Indeed, the US stock market has not bounced very much because, counteracting the one-off rise in corporate profits, has been the possibility of rising interest rates driving up the cost of borrowing and servicing existing debt and the potential hit from the coming trade war.

Hopes for a sharp rise in productive investment from the tax cuts appear dashed.  Instead of more investment, there has been a three-fold increase ($150bn) is share buybacks. In Q1 alone, US corporations collectively repatriated $217bn of their international stashes, around 10% of the $2.1trn of greenbacks estimated to be currently offshore.  But JPMorgan calculates only $2bn of the $81bn repatriated in Q1 by the top 15 companies was spent on productive investment.

World economic growth (and US growth may have peaked in Q2 2018 and now there is the prospect of an all-out trade war.

10 thoughts on “Trade war and depression

  1. Mega Trump intends to kick down the front door of China’s house.

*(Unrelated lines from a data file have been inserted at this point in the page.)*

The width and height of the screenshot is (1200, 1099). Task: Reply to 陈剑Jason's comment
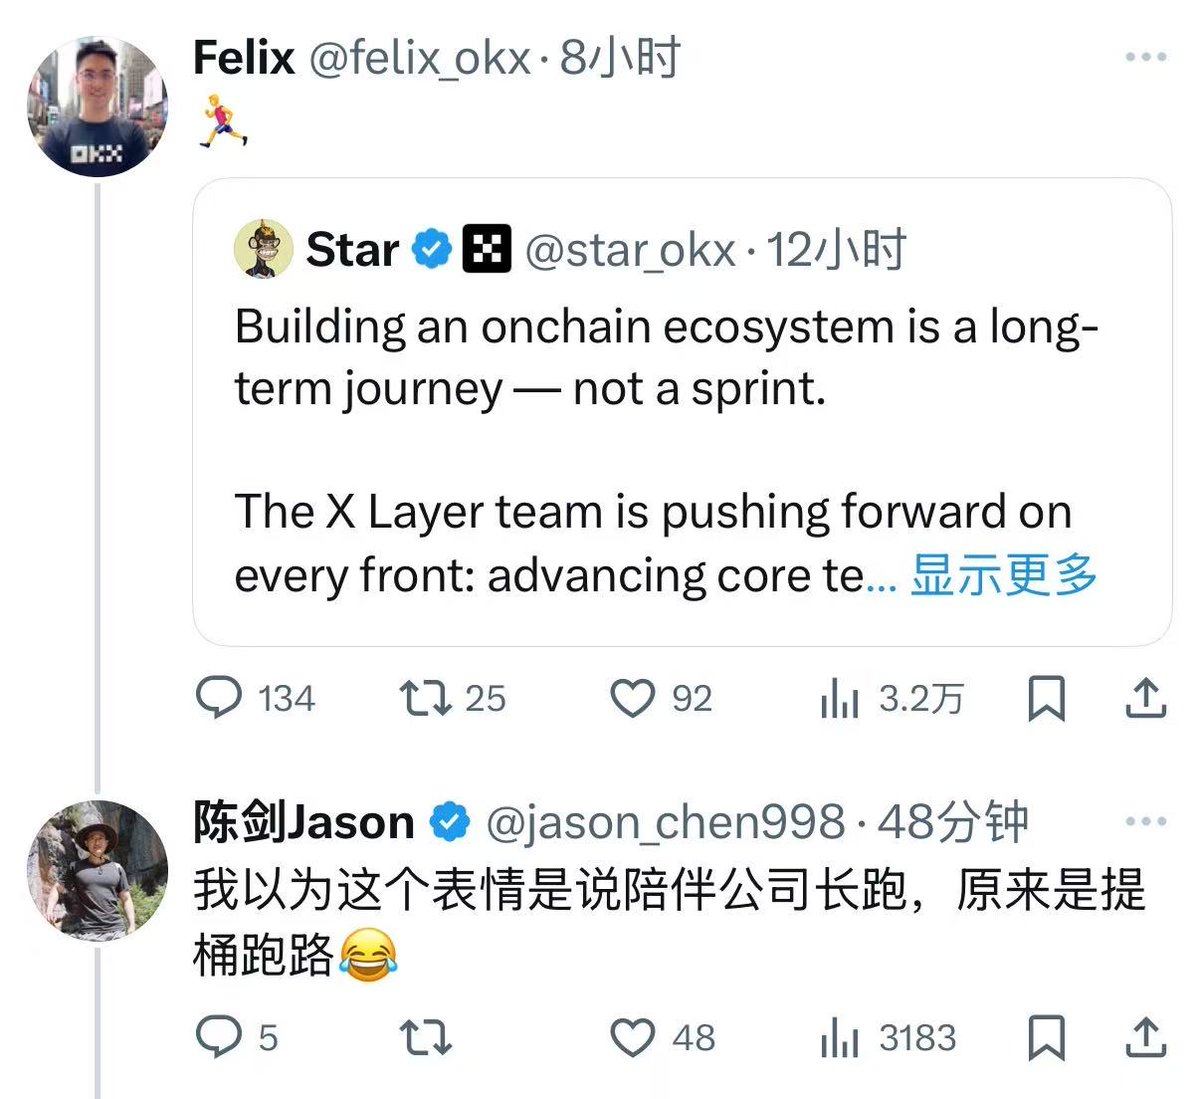(x=219, y=1037)
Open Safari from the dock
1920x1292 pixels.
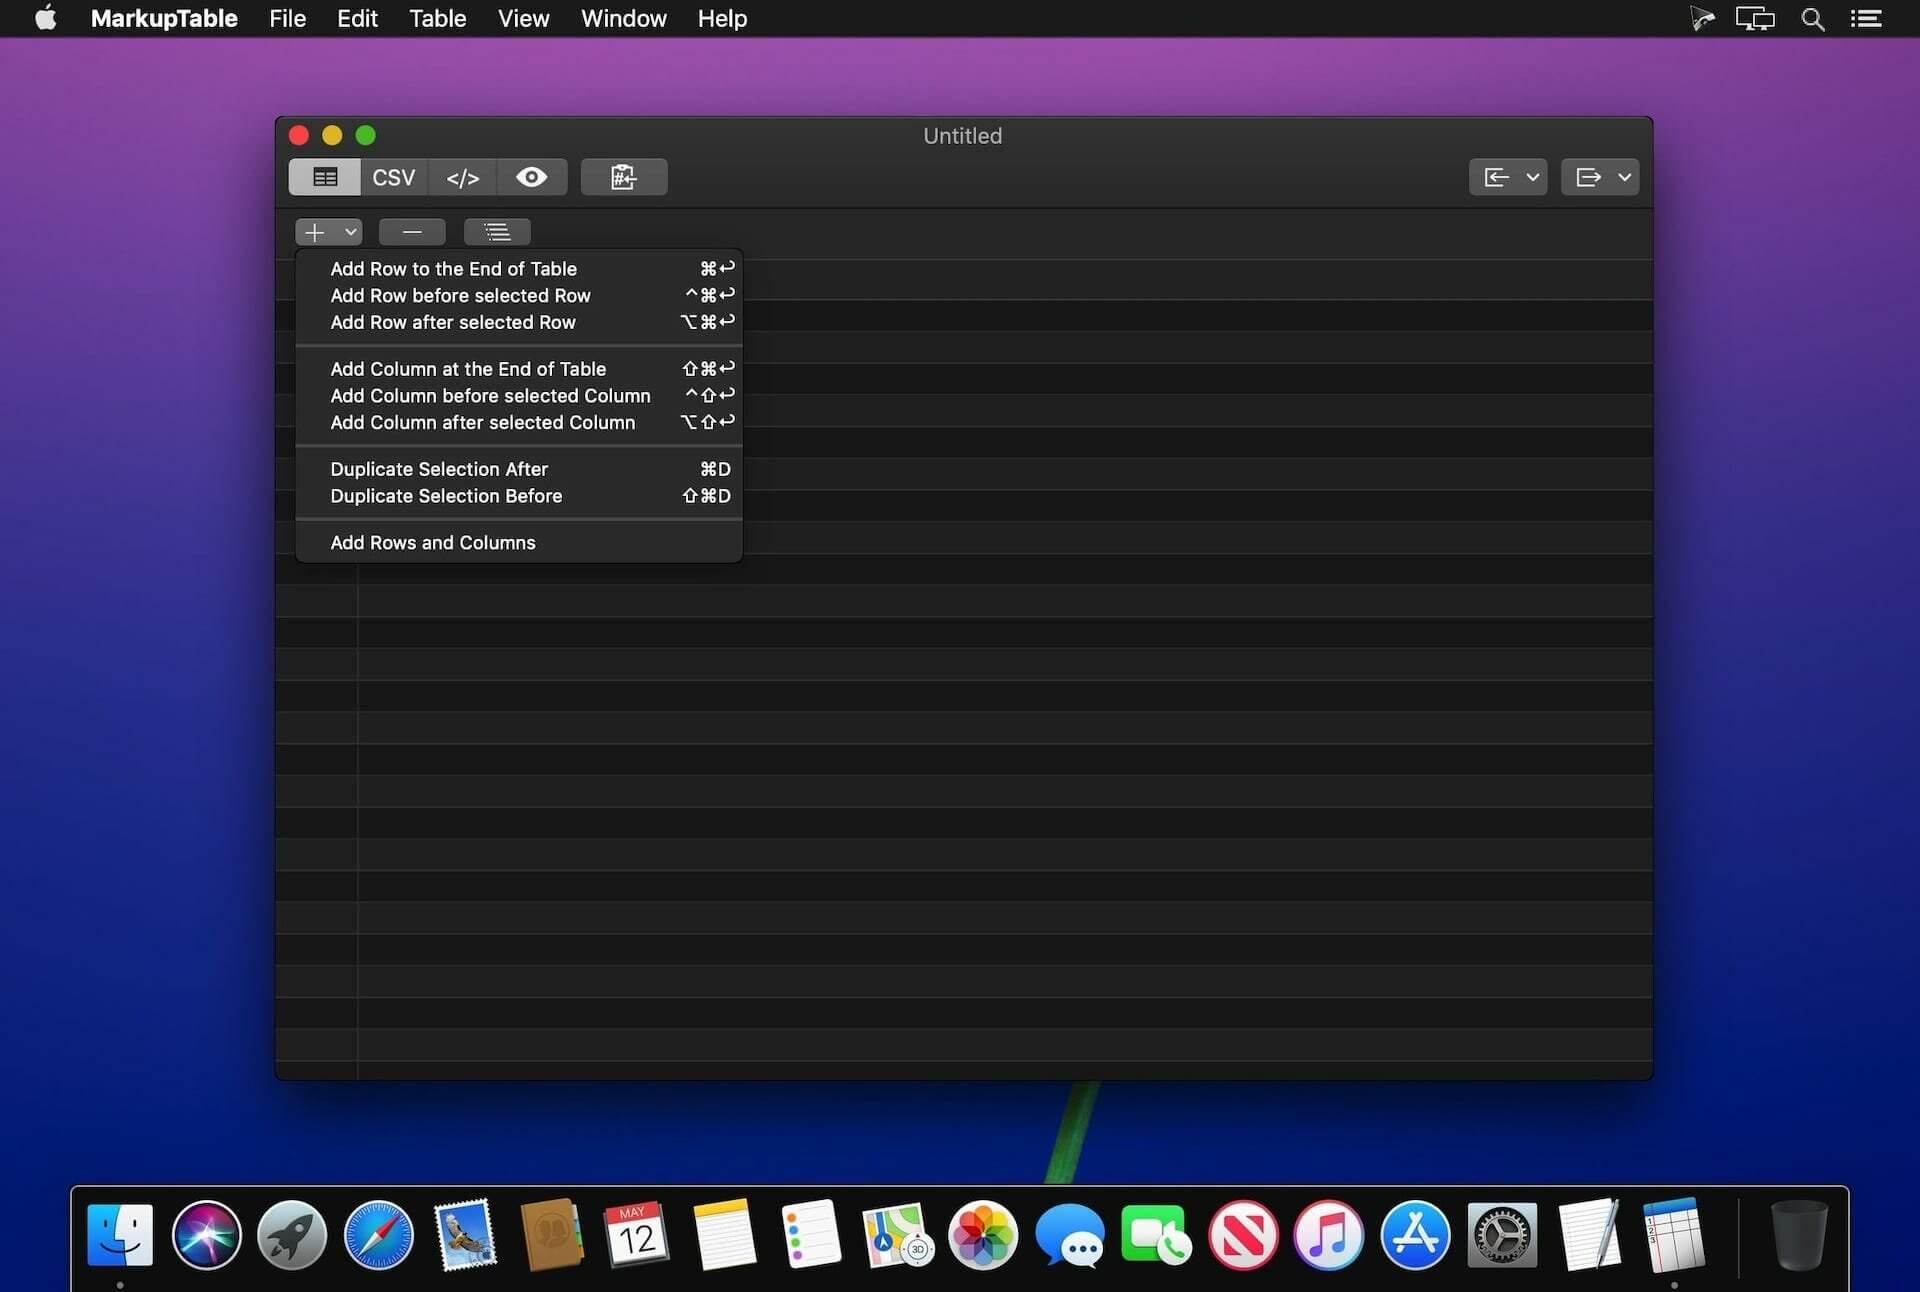[x=378, y=1236]

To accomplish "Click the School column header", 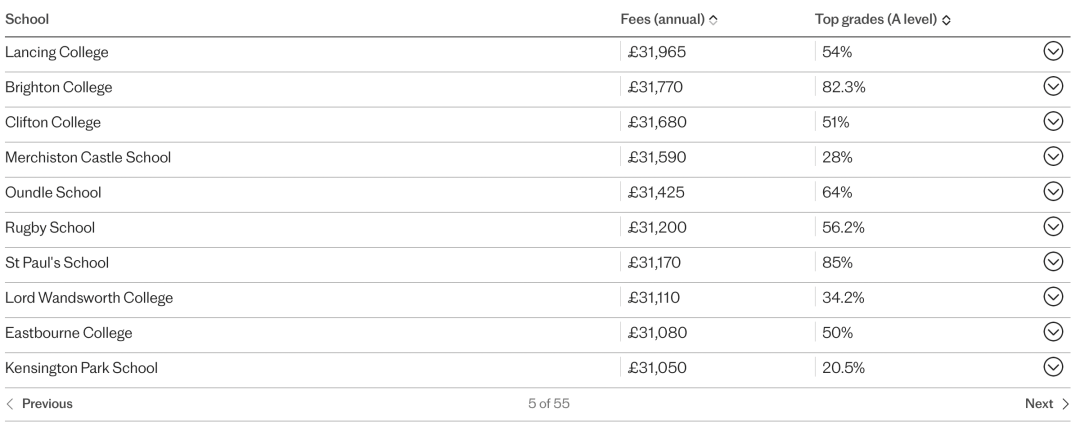I will pyautogui.click(x=27, y=19).
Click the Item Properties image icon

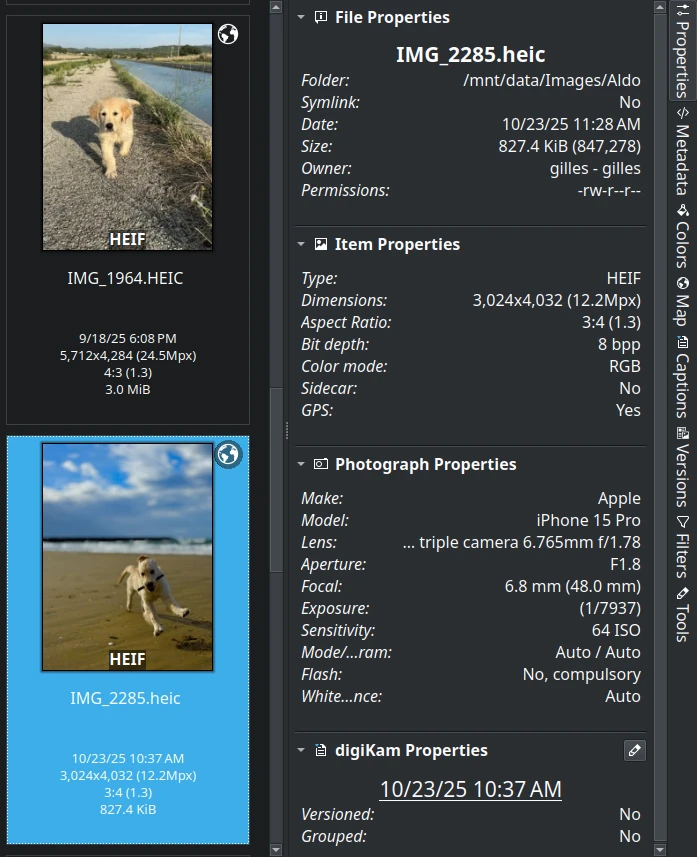pos(321,244)
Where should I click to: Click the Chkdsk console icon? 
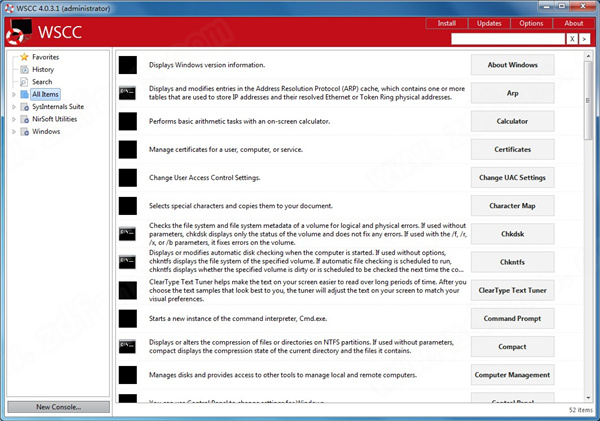click(127, 234)

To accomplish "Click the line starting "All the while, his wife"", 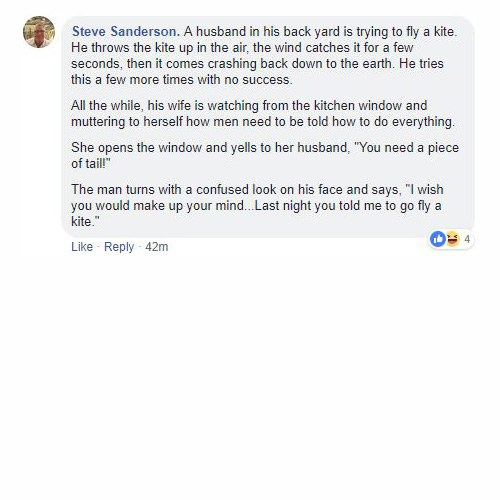I will click(249, 106).

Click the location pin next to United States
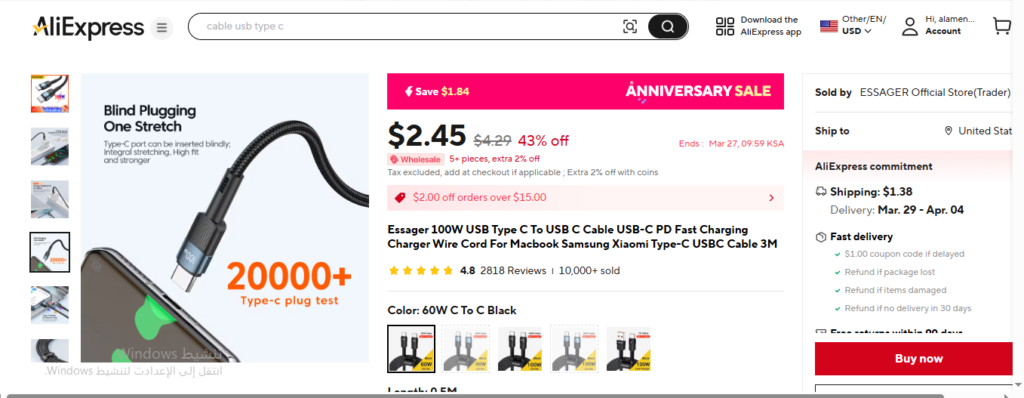click(948, 131)
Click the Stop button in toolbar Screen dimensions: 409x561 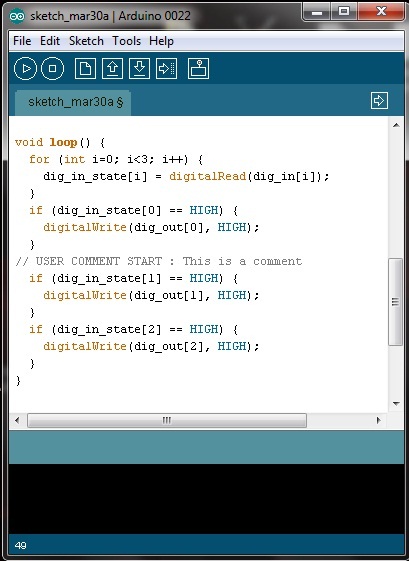click(x=53, y=68)
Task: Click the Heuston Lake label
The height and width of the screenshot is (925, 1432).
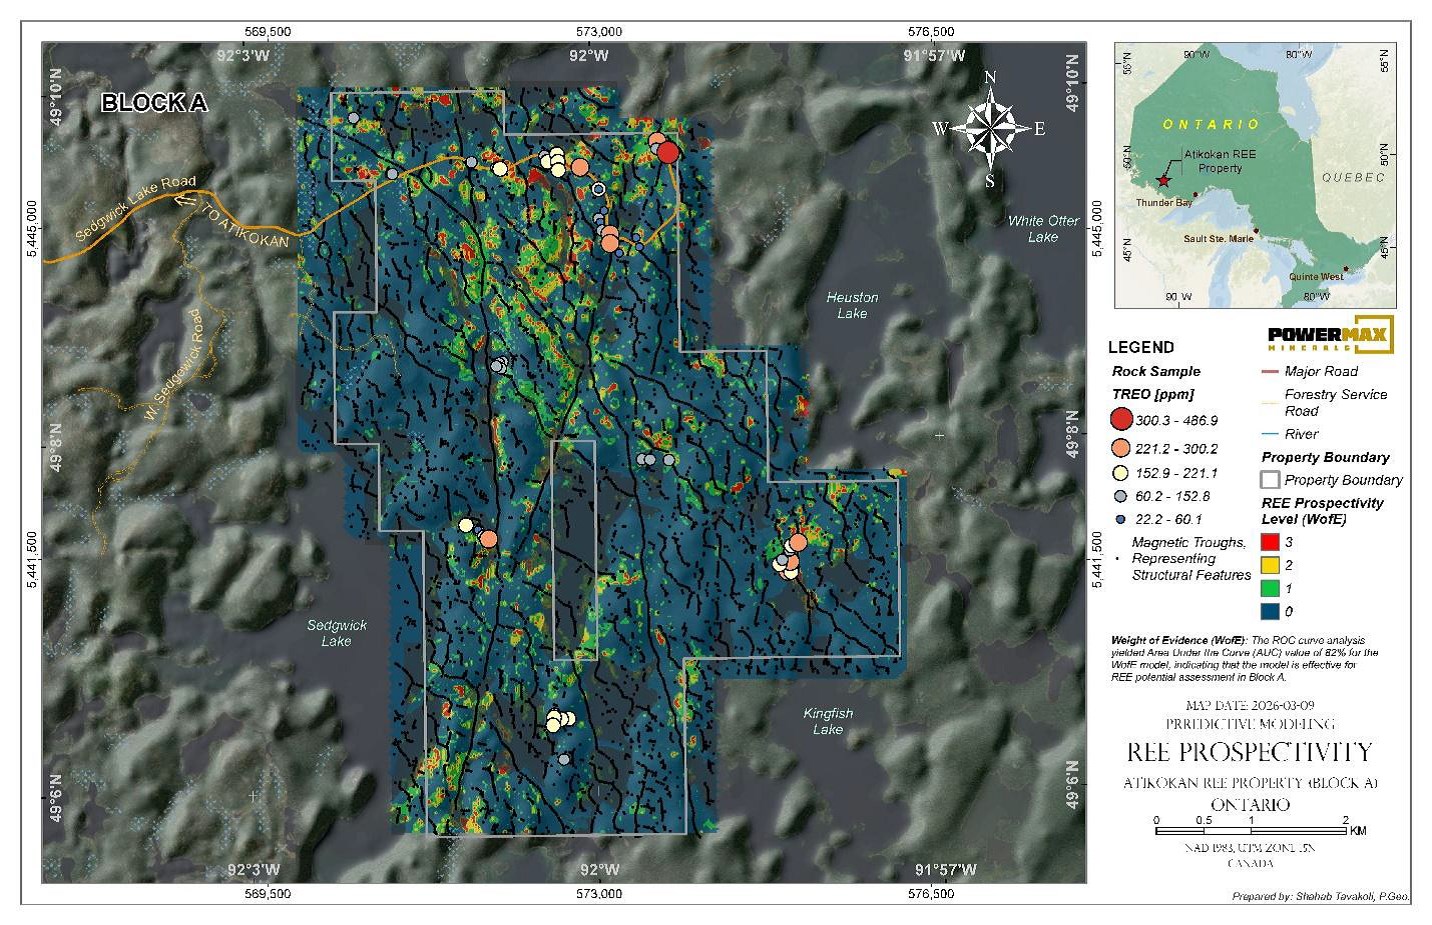Action: [852, 305]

Except that the house that China lives in is actually an apartment in the same global building the US lives in. By kicking down China’s door, Trump is likely to bring the roof down on everyone’s head.

  2. The great powers of the USA, China and Europe clash. In a low-growth environment, the big capitals quarrel over the diminished returns.
    European capitalists are affected by Trump’s punitive tariffs against China because Chinese companies must try to sell to Europe, what they cannot sell in the US.
    Our interests as wage-earners do not occur in this “fight of the enemy brothers” and still take damage.
    Where elephants fight each other, the grass has to suffer.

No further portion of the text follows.